His wife Myra was one of the nine people murdered on June 15, 2015, at Mother Emanuel AME Church in Charleston, S.C. Recently, I heard him share his story at the same church where his wife was killed.
Two days after the shooting, Reverend Thompson reluctantly went to the bond hearing for Dylann Roof. He had no intention of saying anything. In fact, he told his family members who were present to keep their mouths closed.
When the judge asked if anyone would like to speak, Reverend Thompson felt the Holy Spirit was prompting him to get up and address Dylann. As he approached the podium he had no idea what he was going to say. He stood there and looked at the young man who had murdered his wife just 48 hours earlier. "As I looked at him," he recounted, "it was like no one else was in the room."
Then it happened. Reverend Thompson spoke words of healing rather than vengeance.
"I forgive you, and my family forgives you," he said, "and you need to confess to God and repent."
Reverend Thompson recalled, "As I spoke those words I felt the anger, bitterness and loneliness leaving my body. I felt this peace like none other. I realized that was the peace that passes all understanding. God's peace is real. But you are not going to get it until you forgive somebody."

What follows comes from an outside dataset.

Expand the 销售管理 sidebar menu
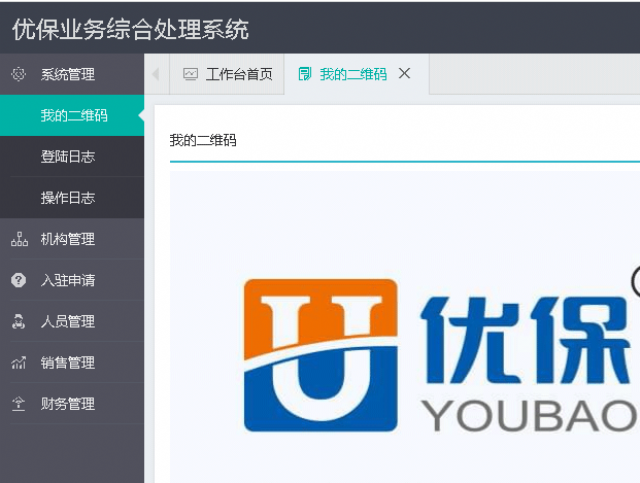click(68, 363)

Over the years, I have heard many messages about forgiving those who have hurt you, but none of them could match the sincerity I heard at Mother Emanuel Church that night. Reverend Thompson was literally standing one floor above where his wife and eight others were gunned down in the basement. Yet his message was clear and unwavering: "Only forgiveness can bring about healing in your life." I sat there with hundreds of others that evening amazed at how hatred, racism and violence were defeated with one simple act of forgiveness.
We carry a lot of baggage. When someone has intentionally hurt us or someone that we love, it is easy to carry bitterness and anger from our past into our future. If that is you, here is something to consider: What if forgiveness is more about setting you free than it is about setting them free?
Colossians 3:13 says, "Bear with each other and forgive whatever grievance you may have against one another. Forgive as the Lord forgave you" (NIV).
I have found in my life that forgiveness is a wonderful concept until you are the one who has to offer the forgiveness! That is where the struggle begins. Letting go of our anger and bitterness is never easy because the hurt and pain someone caused you is undeniable.
Perhaps it is time you say the words you said you would never say. Imagine feeling the anger and bitterness leaving your body as you say, "I forgive you." Those three words sound a lot like Jesus.
To quote Reverend Thompson again, "God's peace is real. But you are not going to get it until you forgive somebody."